◆ EXERCISE GOAL ◆
Reproduce the part of the material below that runs from the line containing "You are a GUI" through the end of the material, both ends included. Omit the pictures from your answer.

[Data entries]

»»

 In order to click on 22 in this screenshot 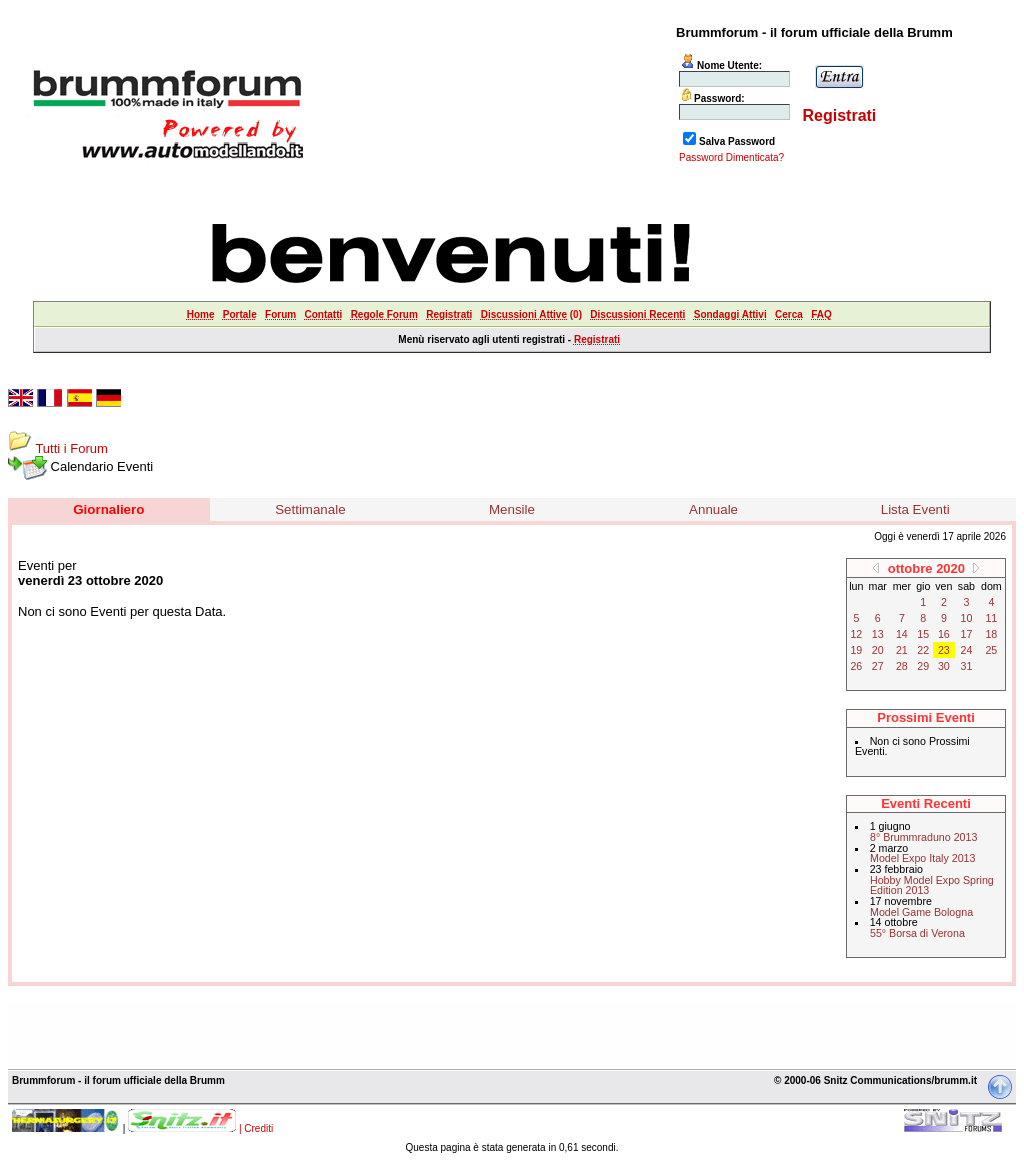, I will do `click(923, 650)`.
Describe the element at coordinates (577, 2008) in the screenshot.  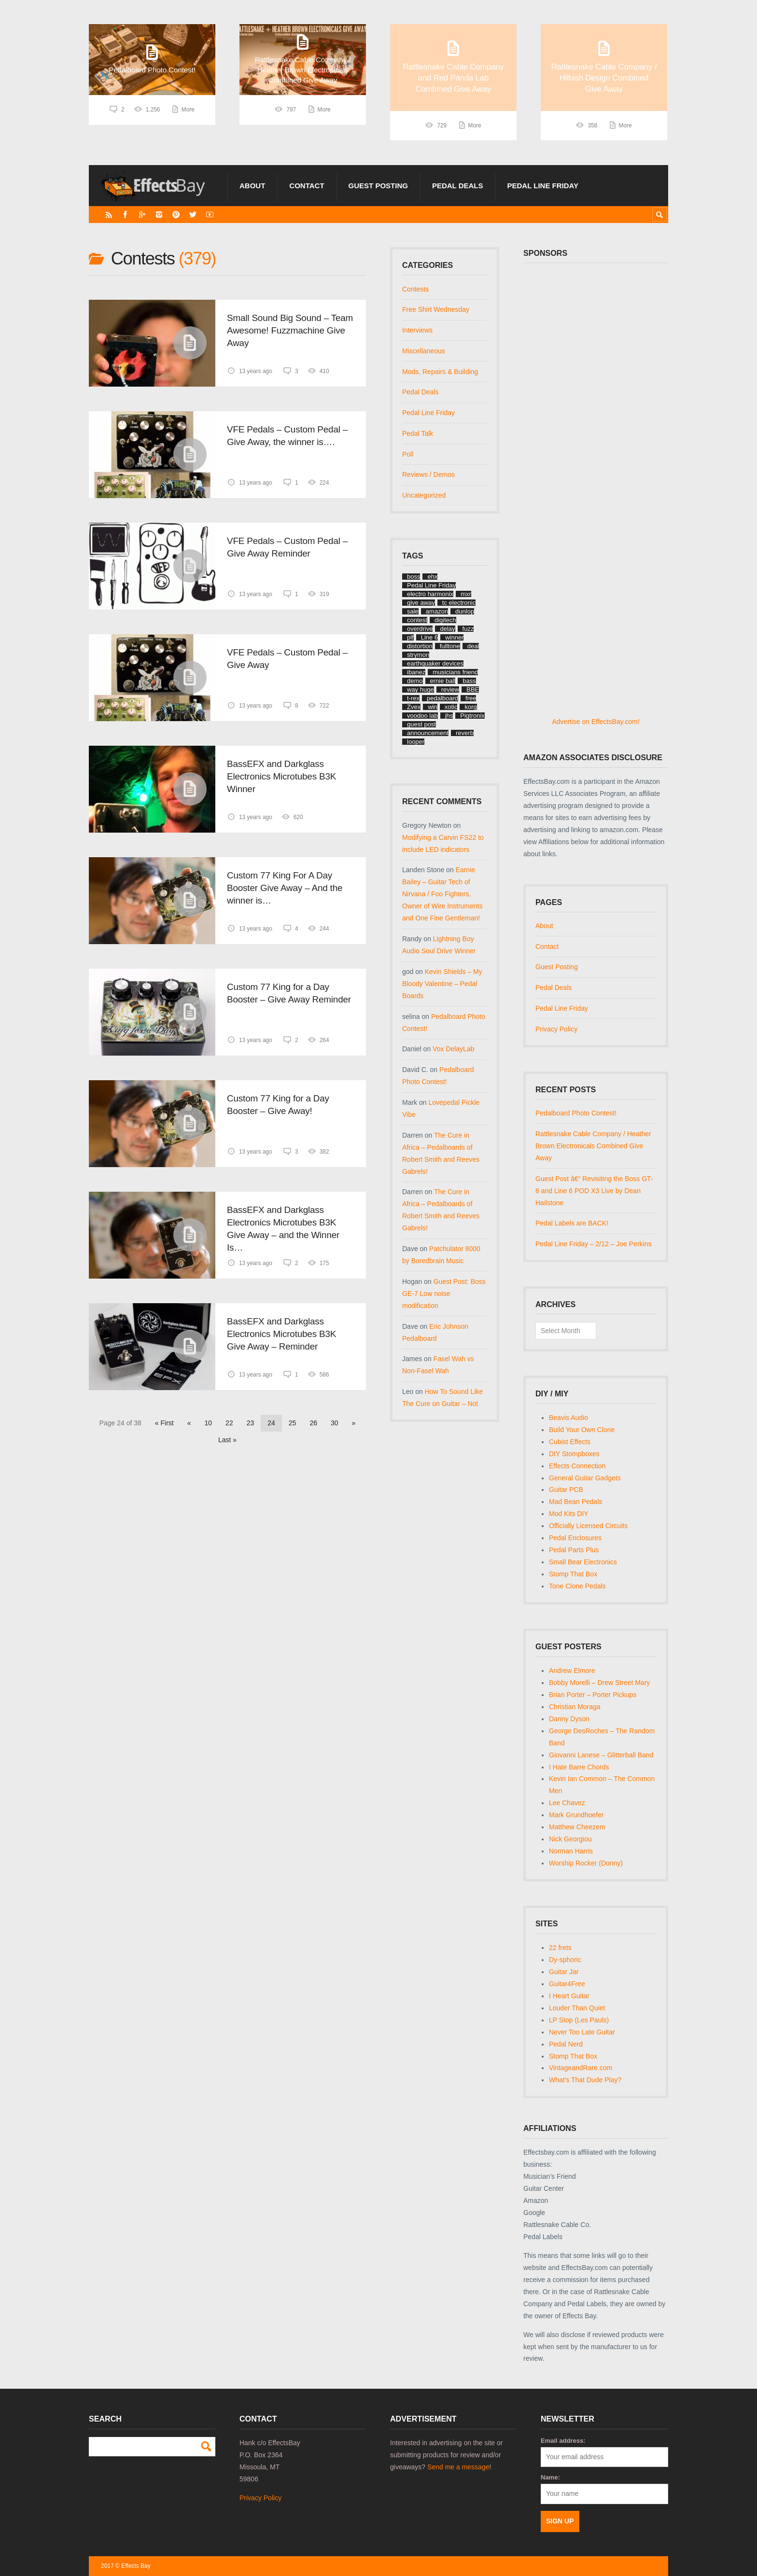
I see `Louder Than Quiet` at that location.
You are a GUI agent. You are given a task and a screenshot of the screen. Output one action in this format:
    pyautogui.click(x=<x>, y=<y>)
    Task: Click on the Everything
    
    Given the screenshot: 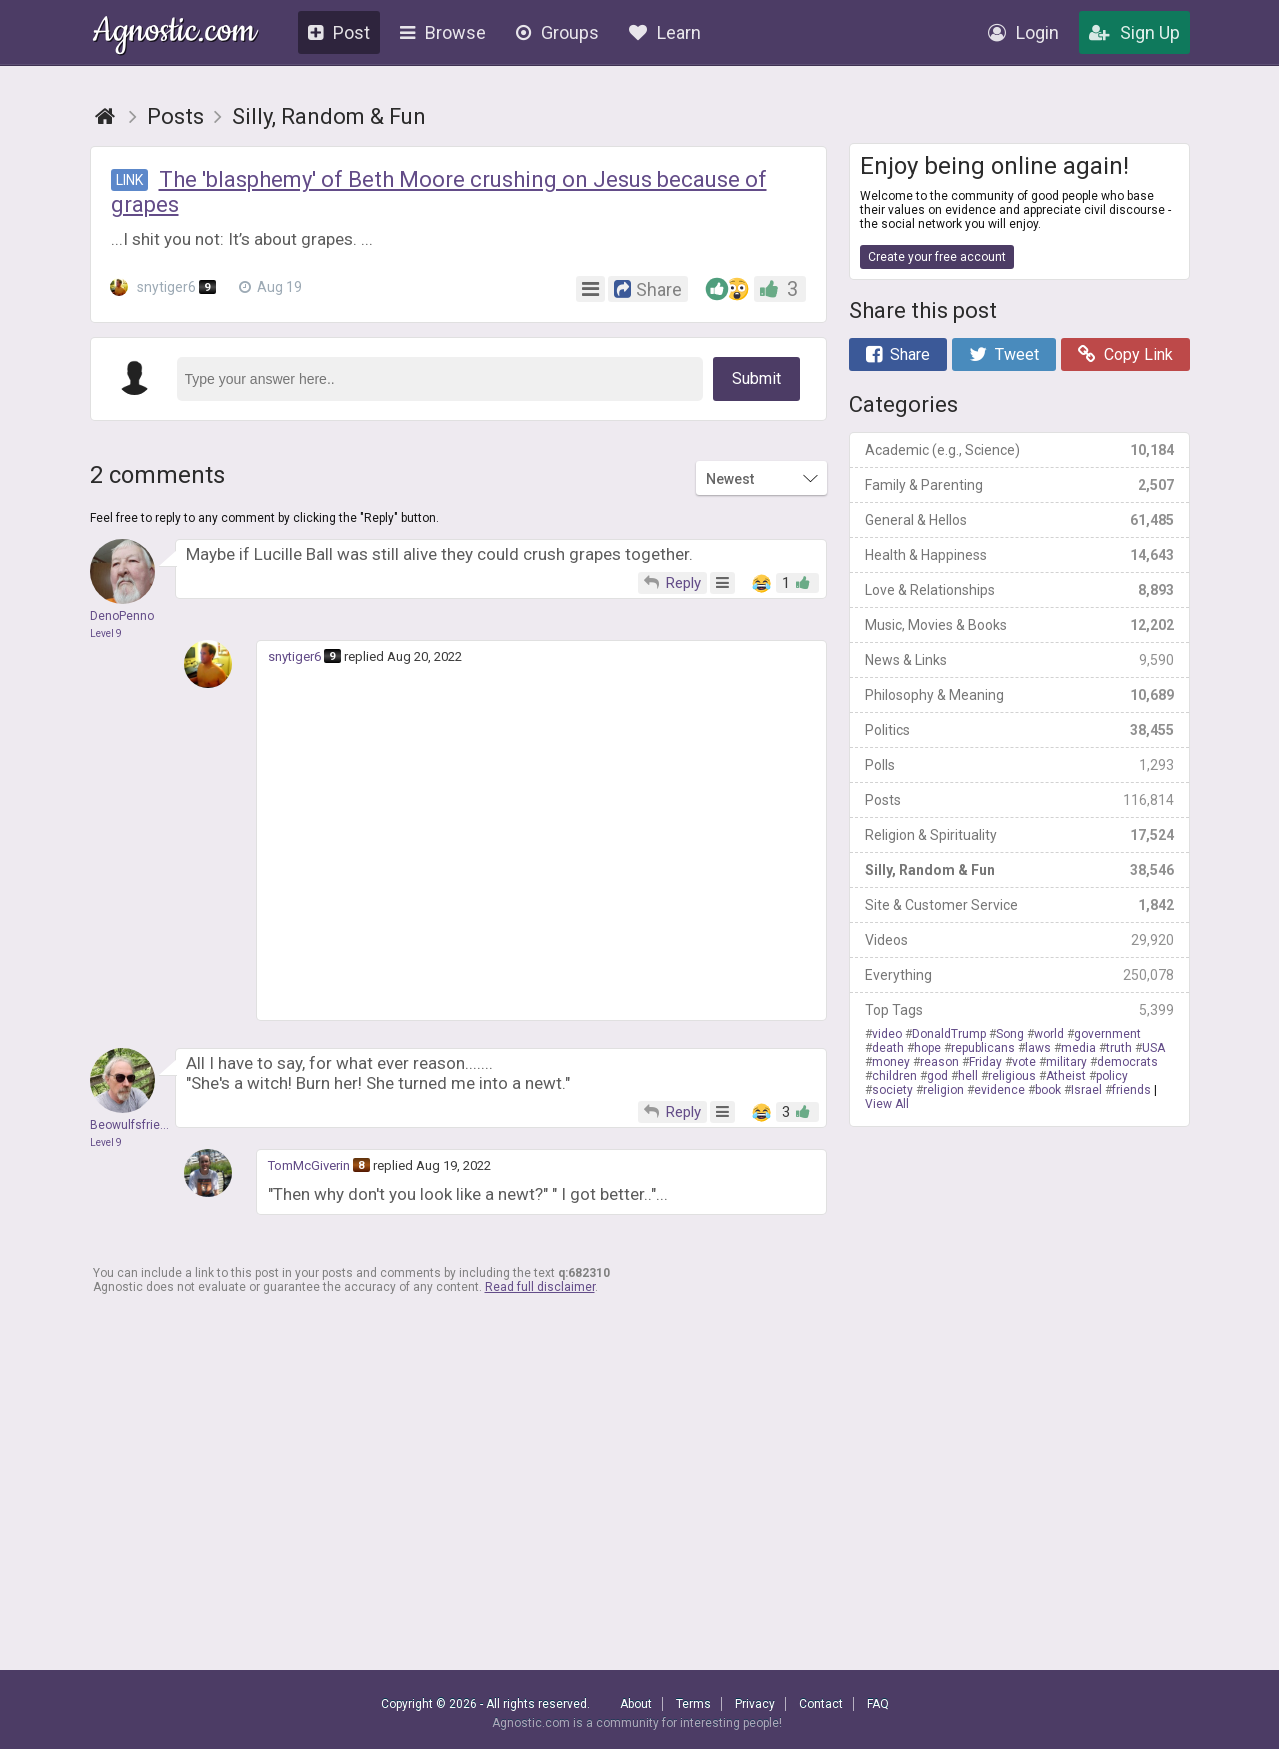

««

◆ COMPLETED TASK ◆
You are a GUI agent. You are given a task and a screenshot of the screen. Output one action in this format:
    pyautogui.click(x=<x>, y=<y>)
    Task: Click on the Everything
    
    Given the screenshot: 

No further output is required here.